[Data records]
======
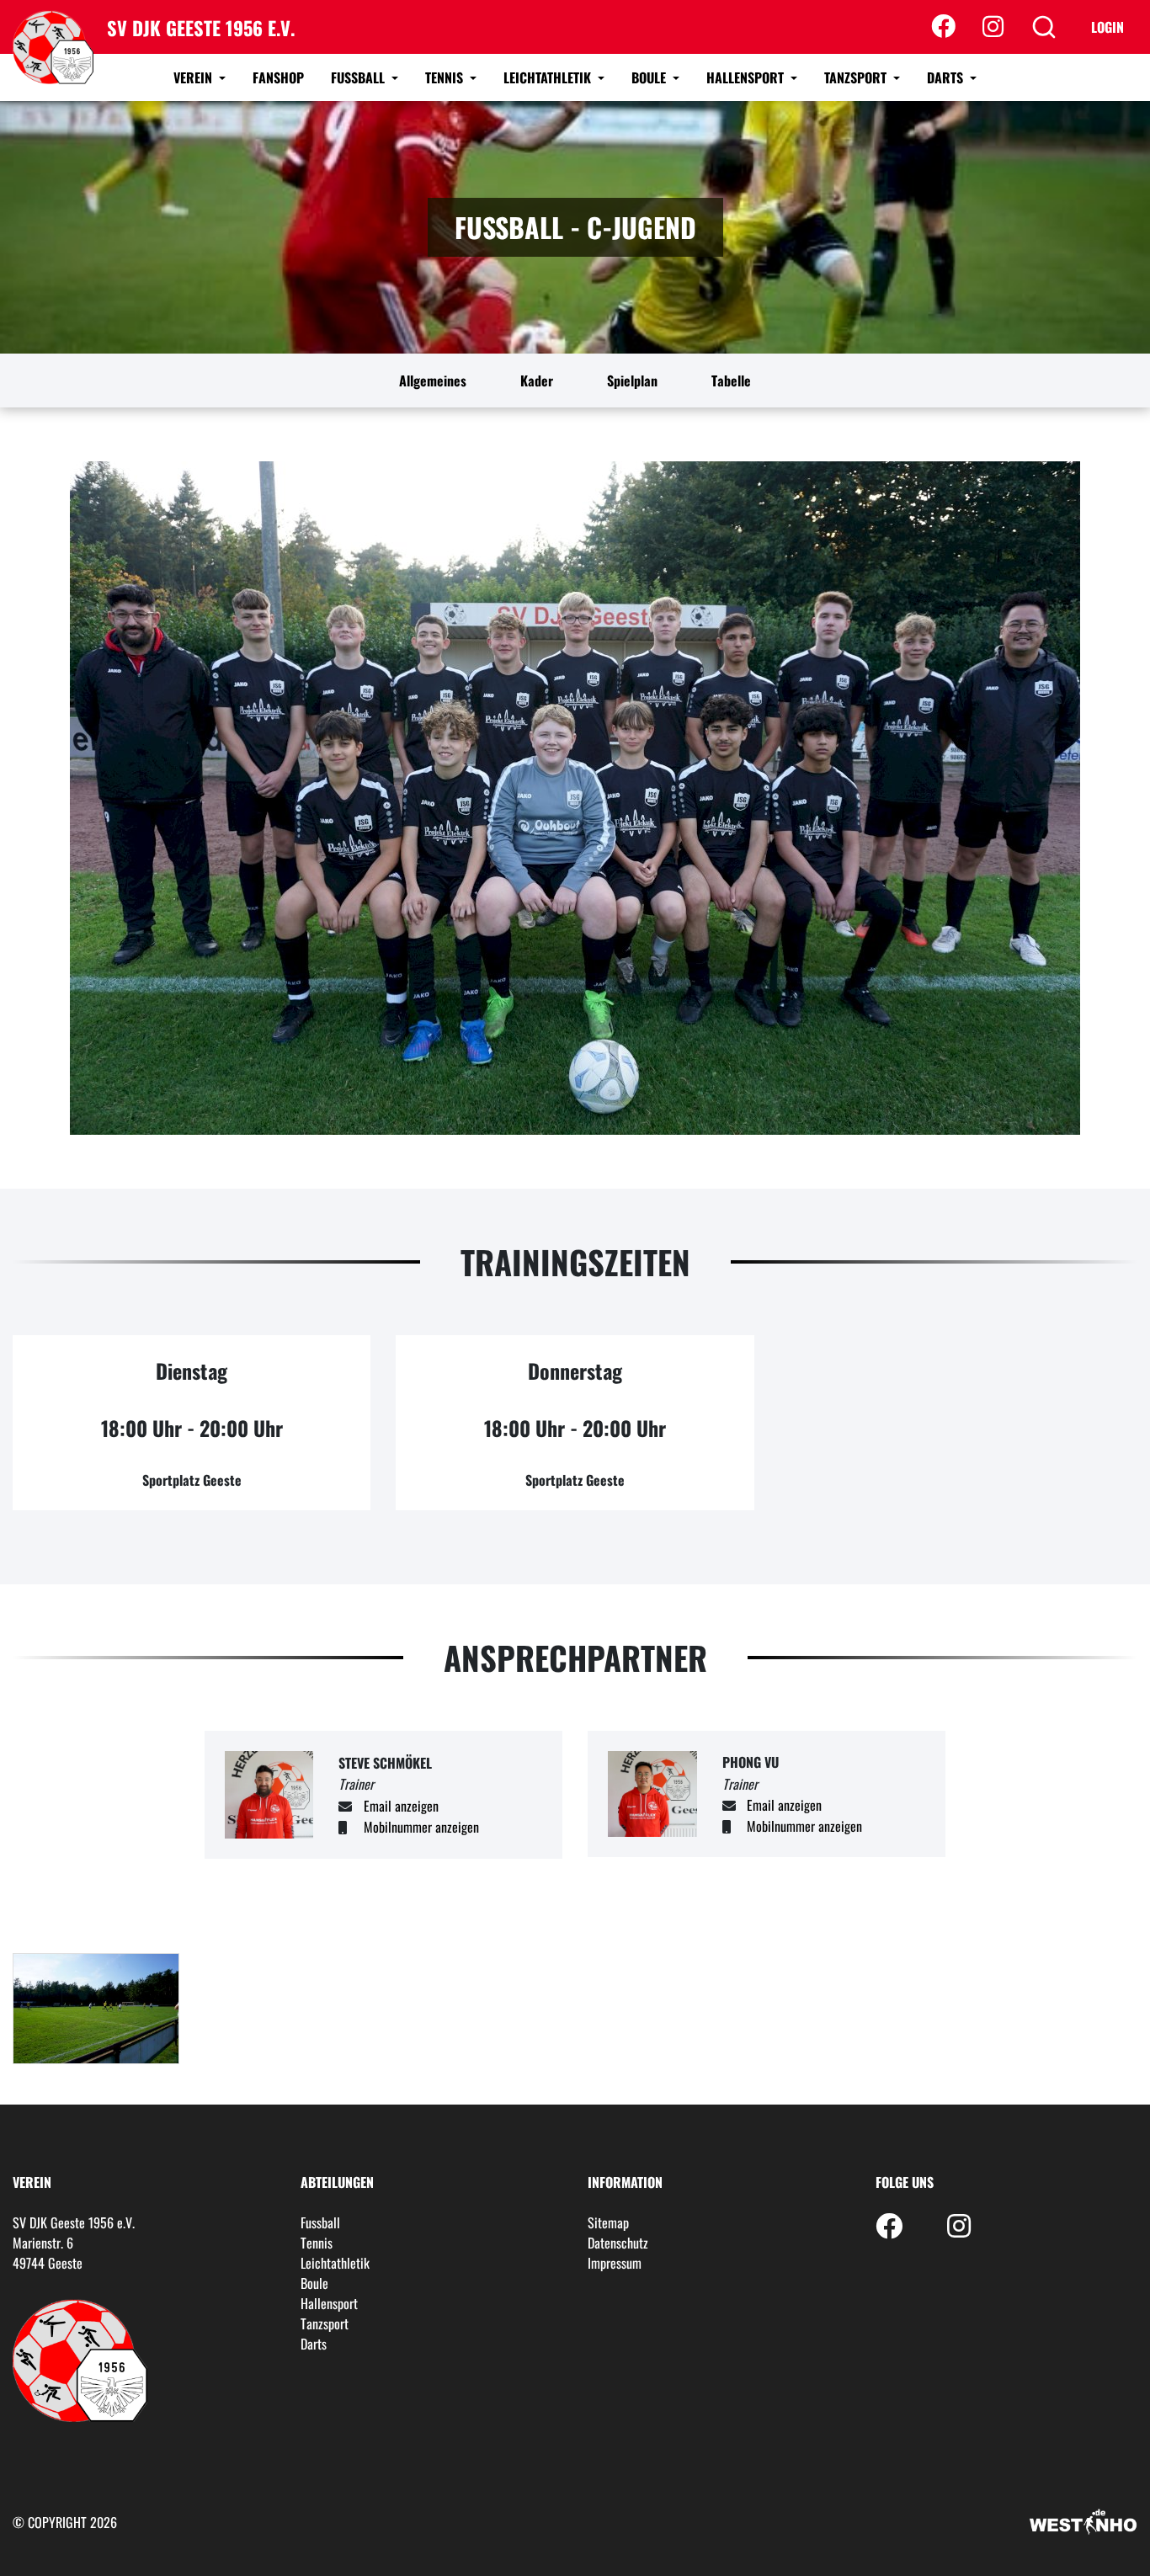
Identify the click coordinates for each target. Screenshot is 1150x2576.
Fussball (359, 77)
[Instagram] (993, 27)
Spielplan (632, 380)
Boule (650, 77)
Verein (194, 77)
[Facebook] (943, 27)
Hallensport (746, 77)
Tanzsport (857, 77)
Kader (536, 380)
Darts (946, 77)
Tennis (445, 77)
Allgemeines (432, 380)
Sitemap (608, 2222)
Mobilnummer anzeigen (421, 1827)
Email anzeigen (401, 1806)
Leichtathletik (548, 77)
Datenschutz (618, 2243)
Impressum (615, 2263)
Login (1107, 27)
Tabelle (731, 380)
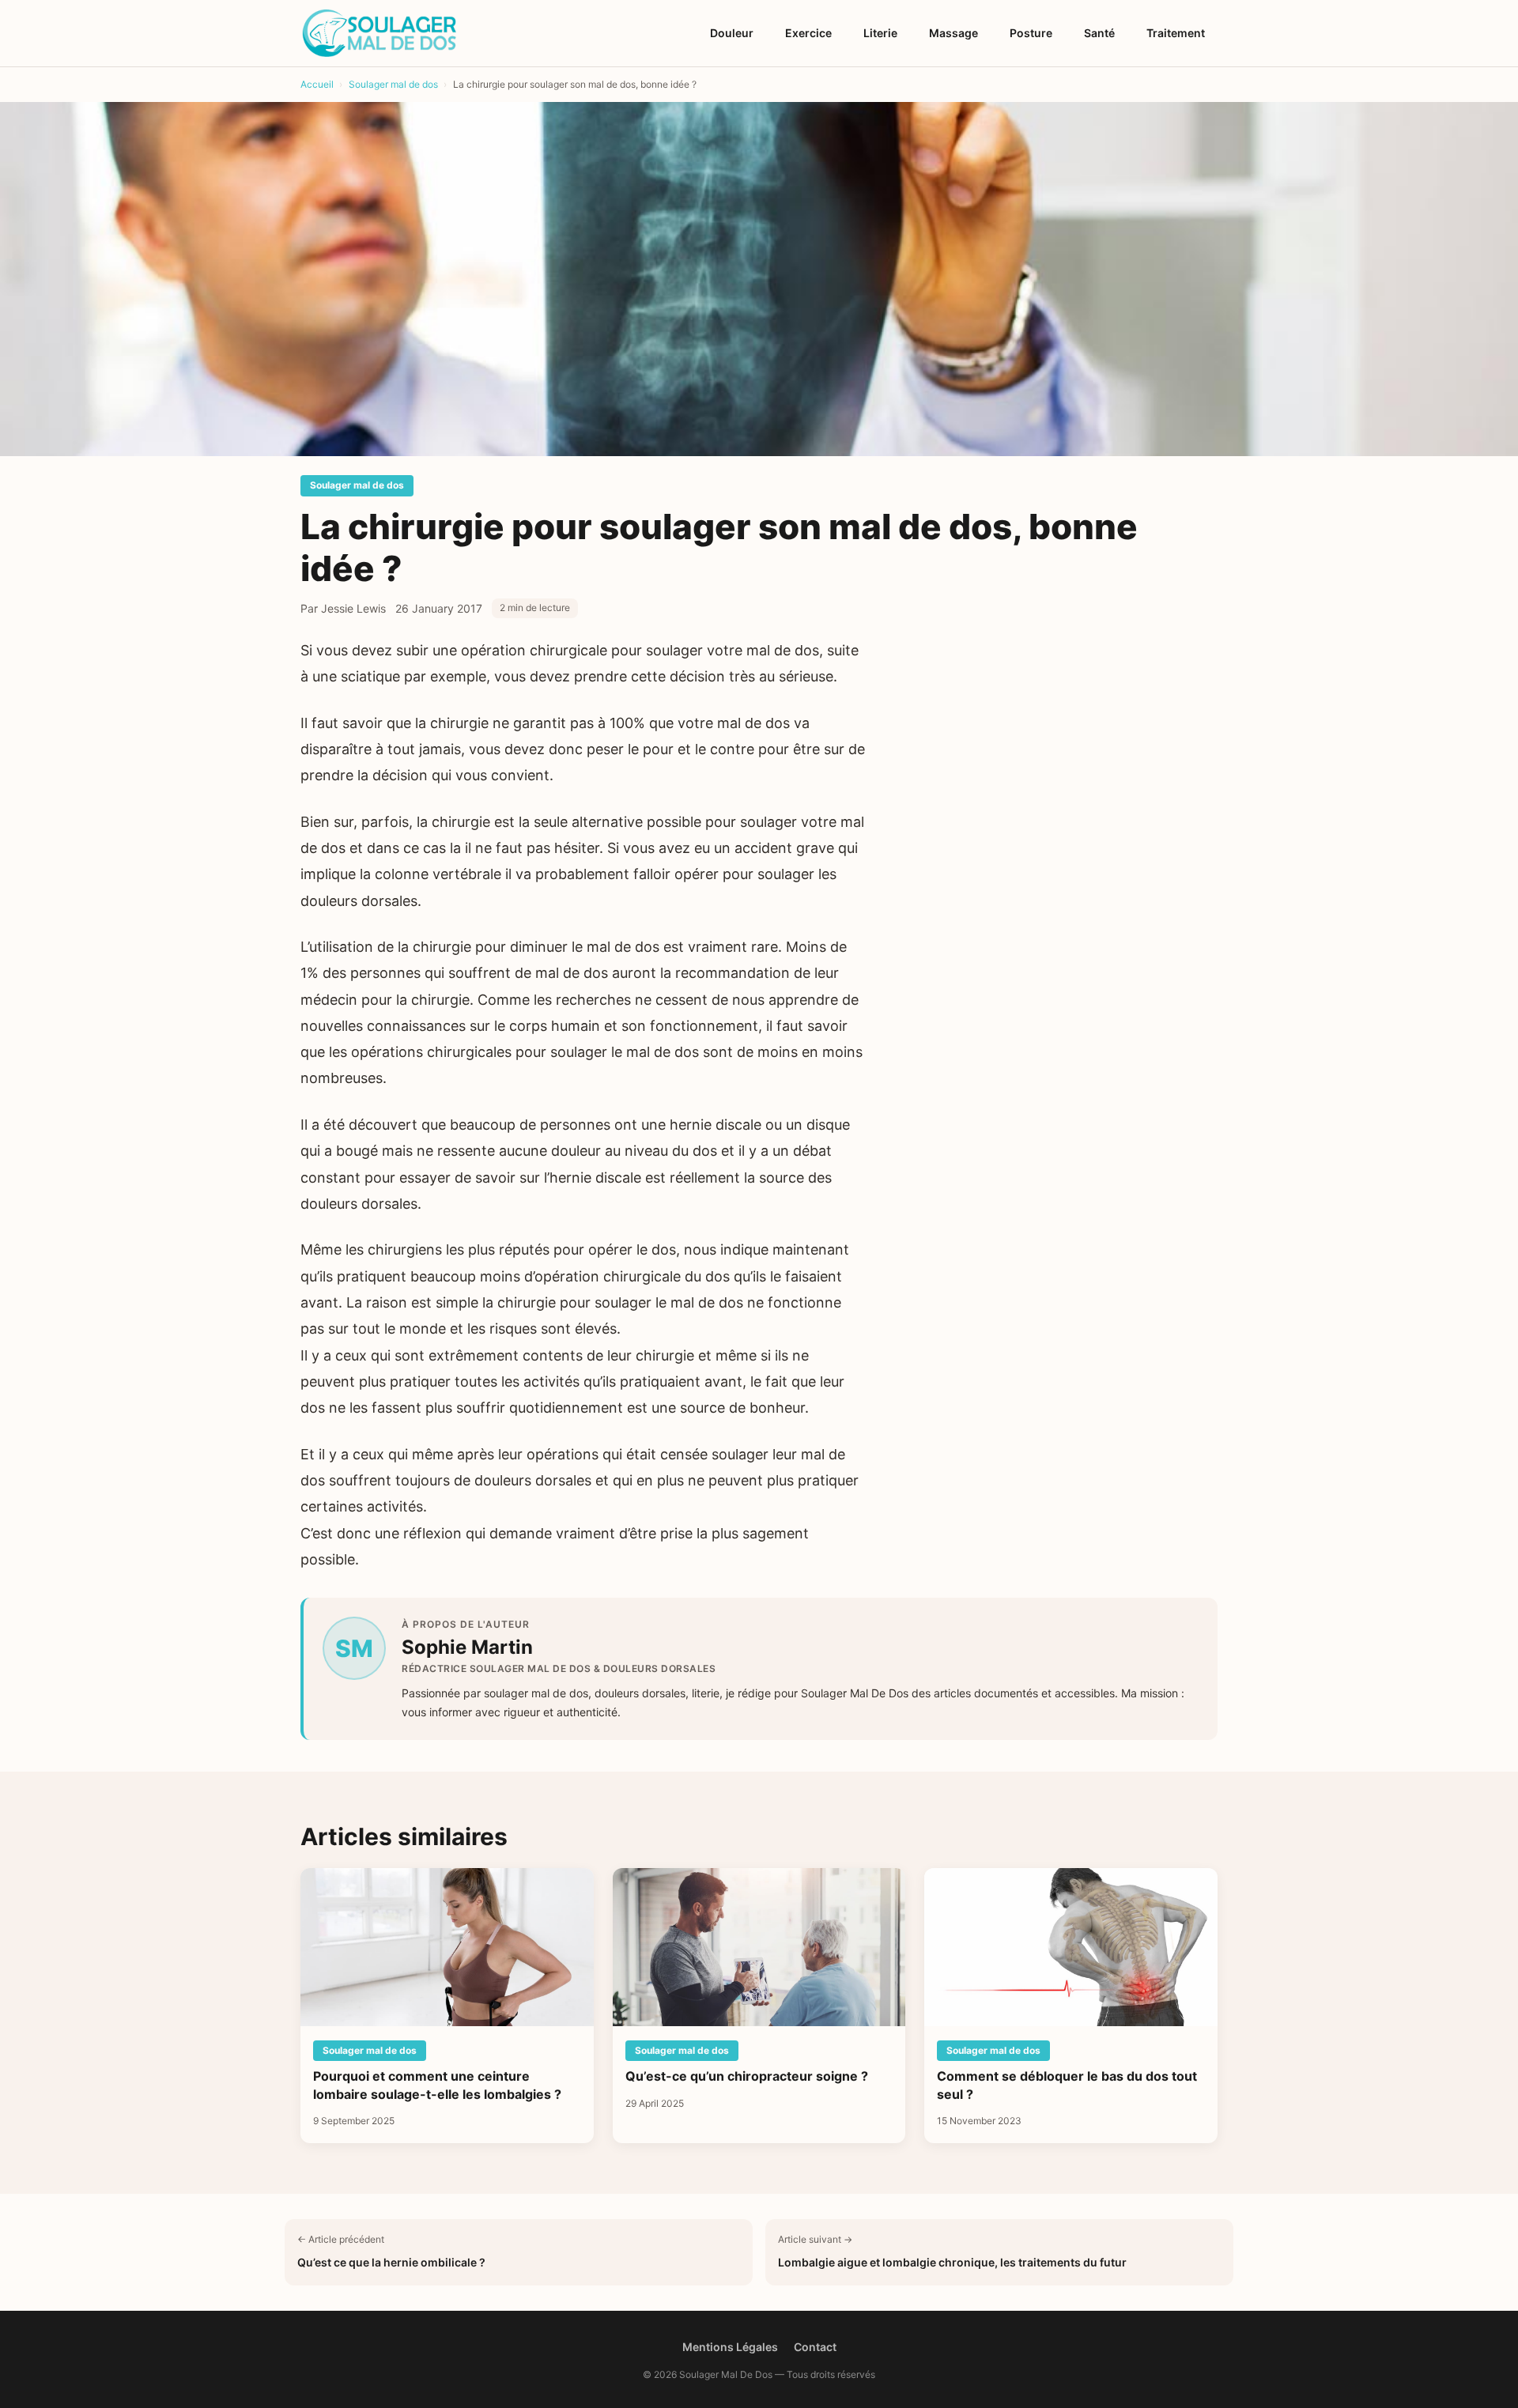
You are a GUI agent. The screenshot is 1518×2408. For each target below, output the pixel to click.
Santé (1099, 33)
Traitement (1175, 33)
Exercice (808, 33)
======
[Action item]
From the line that contains "Datenschutz (618, 2243)" down to the last line of the entries above, copy every line exactly and leave out the pictures.

[Answer space]
Datenschutz (618, 2243)
Impressum (615, 2263)
Login (1107, 27)
Tabelle (731, 380)
You are a GUI agent. The screenshot is 1518×2408. For each target below, output the pixel to click.
Santé (1099, 33)
Traitement (1175, 33)
Exercice (808, 33)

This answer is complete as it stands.